• Passage
-----

More to lose than others: Europe amid the shortages

More to lose than others: Europe amid the shortages. Empty German motorway in Cologne. Photo: Florian Schmetz @floschmaezz
Empty German motorway in Cologne. Photo: Florian Schmetz @floschmaezz

In the wake of COVID-19, the shortages of certain raw materials and products have revealed the shortcomings in European supply chains, as well as the dependency implicit in the open nature of its economy. The EU has more to lose than other parts of the world with these shortages, interruptions and bottlenecks in its supply chains, which have an impact akin to greater global protectionism.

One of the victims of this age of scarcity seems to be the just-in-time approach to industrial and retail processes, which did so much to enhance the reputation of the ‘Toyota way’, by reducing the storage of components and parts to a minimum. It is a system that enables savings to be made but, as the pandemic has shown, that also increases manufacturers’ and countries’ vulnerability. Warehousing will again become a fact of life for factories and retailers. The World Bank claims that for many goods sold worldwide, a delay of one day is the equivalent of levying a 1% tariff. Despite all this, economies are generally buoyant, even though supply cannot keep up with the accelerating pace of demand. Globalisation starved of fuel? This is how the economist Paul Krugman seems to interpret it when he refers to ‘a world running on empty’.

-----

• Given material
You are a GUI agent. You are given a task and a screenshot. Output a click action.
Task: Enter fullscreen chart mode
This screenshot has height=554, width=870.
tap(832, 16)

-----

• What to work on
In the text on Europe amid the shortages, substitute "distribution networks" for every "supply chains", and write out everything from "More to lose than others: Europe amid the shortages." down to "greater global protectionism.".

• Solution
More to lose than others: Europe amid the shortages. Empty German motorway in Cologne. Photo: Florian Schmetz @floschmaezz
Empty German motorway in Cologne. Photo: Florian Schmetz @floschmaezz

In the wake of COVID-19, the shortages of certain raw materials and products have revealed the shortcomings in European distribution networks, as well as the dependency implicit in the open nature of its economy. The EU has more to lose than other parts of the world with these shortages, interruptions and bottlenecks in its distribution networks, which have an impact akin to greater global protectionism.